Due to harsh treatment and lack of medical care in prison, Ra Tsering Dhondup’s condition severely deteriorated during the eight years following his release, Tenzin Dawa, a researcher at the Dharamsala, India-based Tibetan Centre for Human Rights and Democracy was cited as saying.

The report cited Gendun Tsering, a friend and former colleague of Dhondup now living in India, as saying the monk-writer was released from prison in 2013 but was in failing health and succumbed to liver disease in Chengdu, capital of Sichuan Province.

Dhondup, who wrote under the pen name Shinglo Marpo, was a monk at Rongtha Monastery in Khyungchu County of Sichuan’s Ngaba (Chinese: Aba) Prefecture. He was arrested in Feb 2010 for publishing a magazine “whose content criticized the Chinese communist government.”
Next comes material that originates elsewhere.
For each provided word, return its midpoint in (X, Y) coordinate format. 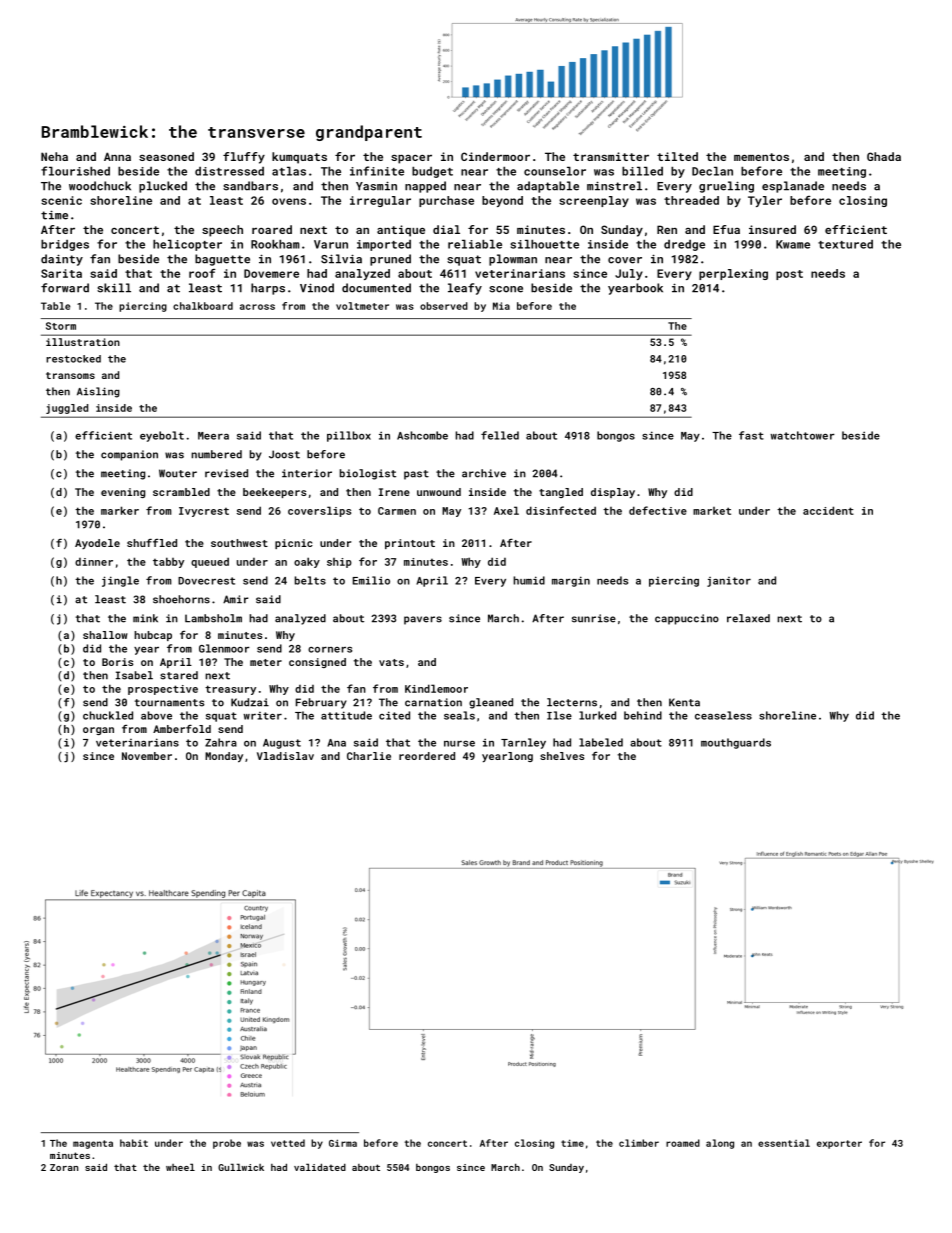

The magazine, of which only one issue was published, described conditions in Tibet after protests opposing Chinese rule swept Tibet in 2008, the report cited another friend of Dhondup who worked with him on the magazine, with another person, as saying.

Dhondup was initially detained in the prefectural capital Barkham and later transferred to Mianyang Prison near Chengdu to complete his three-year sentence.

Political prisoners in Chinese ruled Tibet seldom make it out in good health. Many of them die within days to years of their release due to serious ailments resulting from torture and ill-treatment during their pre-trial torture-interrogations and then in jail. In the most severe cases of ill-health, such prisoners are released before completing their terms to avoid responsibility for their death taking place in prison.